Exercise requirements -
Format as a numbered list the lines from the line containing "Task: Click the TurboDA logo" through the end of the records, omitting blank lines and leaving out the pictures.

Page and screen pointing data:
----------
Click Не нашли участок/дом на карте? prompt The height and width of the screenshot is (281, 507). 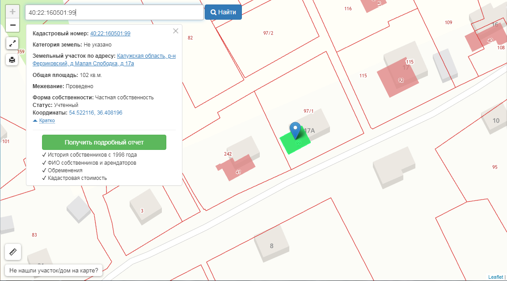pyautogui.click(x=54, y=270)
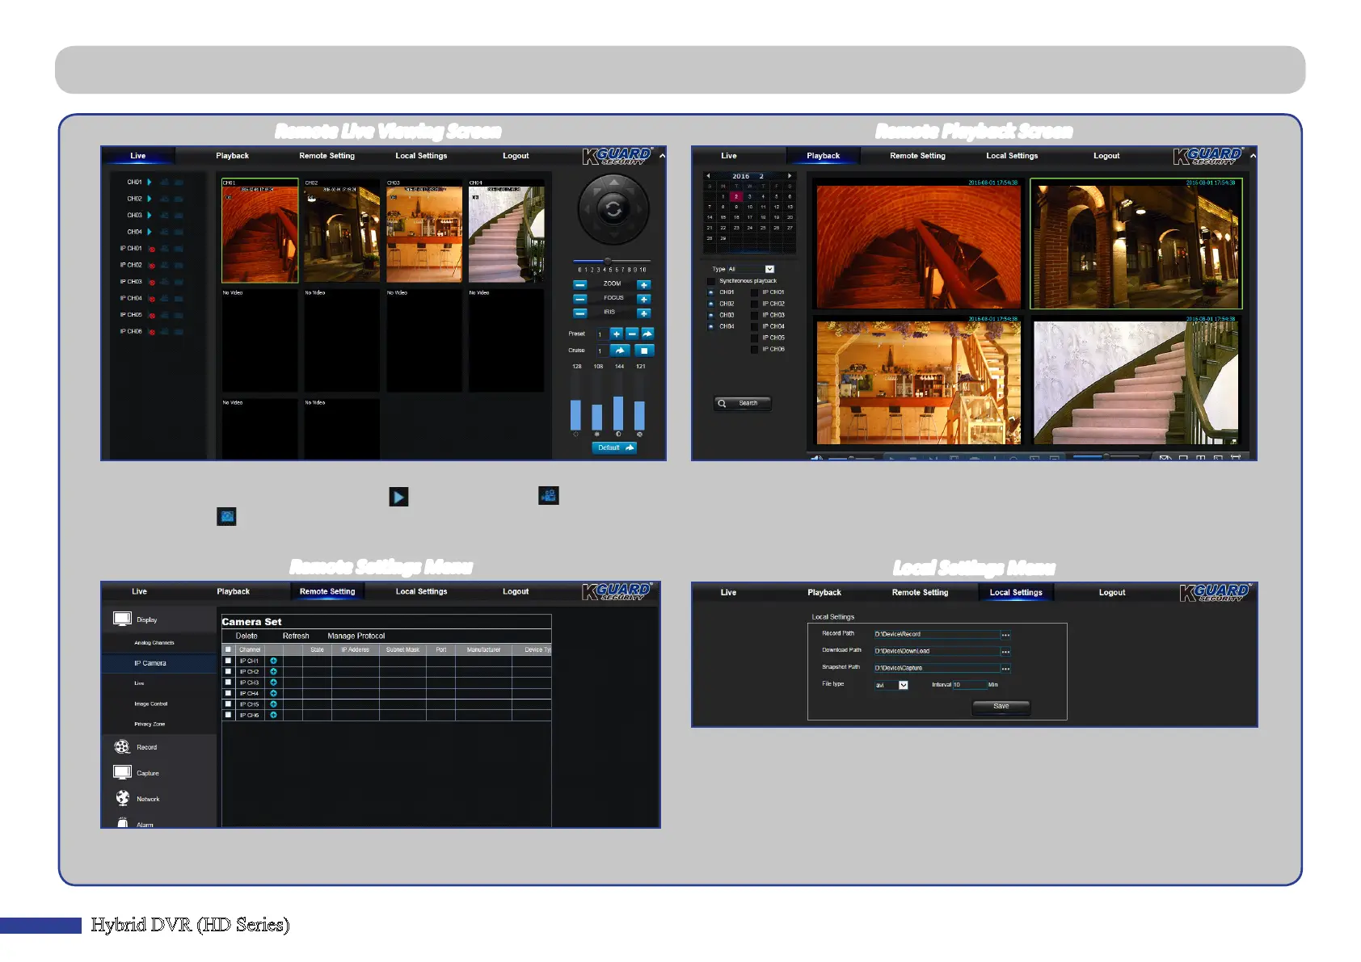
Task: Click the FOCUS minus button
Action: [x=579, y=299]
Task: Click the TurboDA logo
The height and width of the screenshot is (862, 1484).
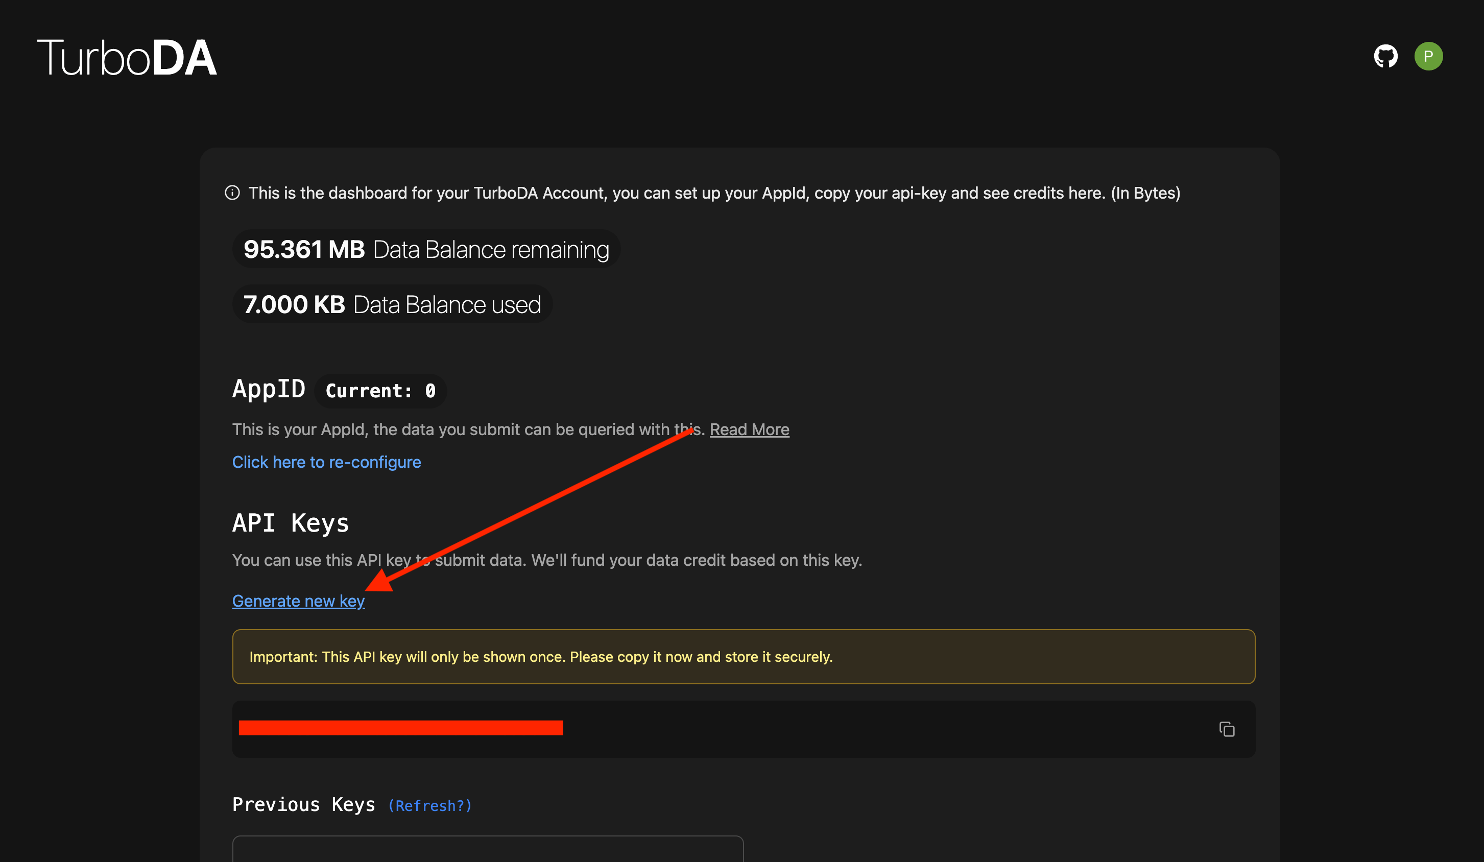Action: pos(127,58)
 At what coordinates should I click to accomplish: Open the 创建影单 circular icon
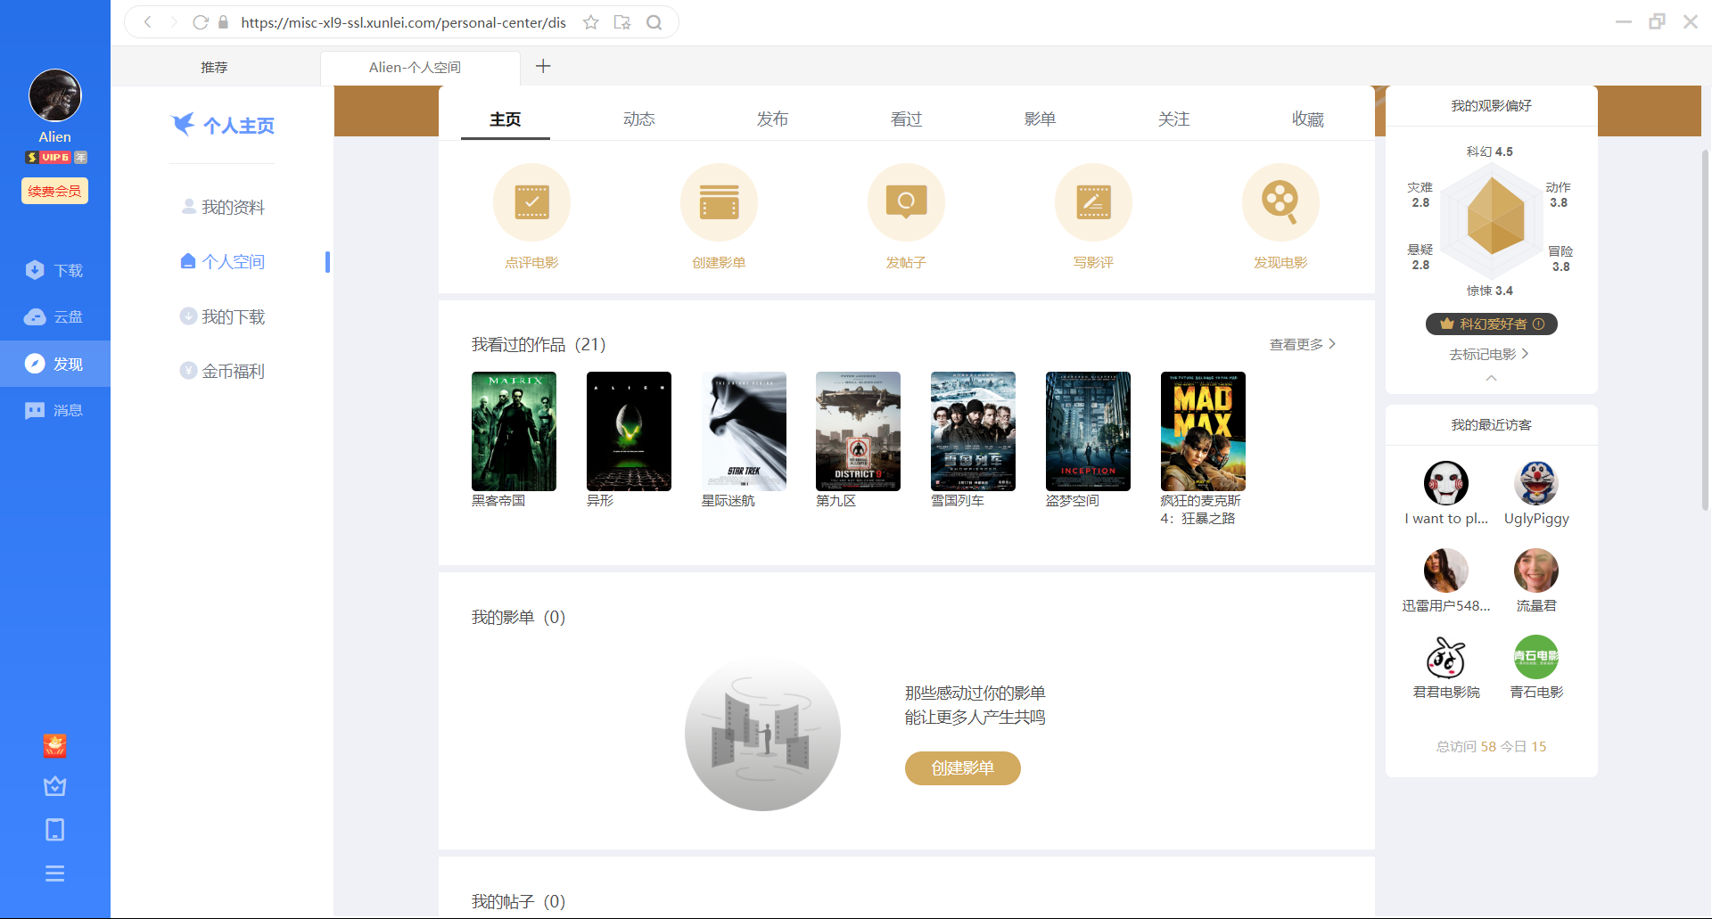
----------
Correct answer -
1. Task: Click the TurboDA logo
2. The height and width of the screenshot is (862, 1484).
3. Action: pos(127,58)
4.  At what coordinates should I click to accomplish: Open the 创建影单 circular icon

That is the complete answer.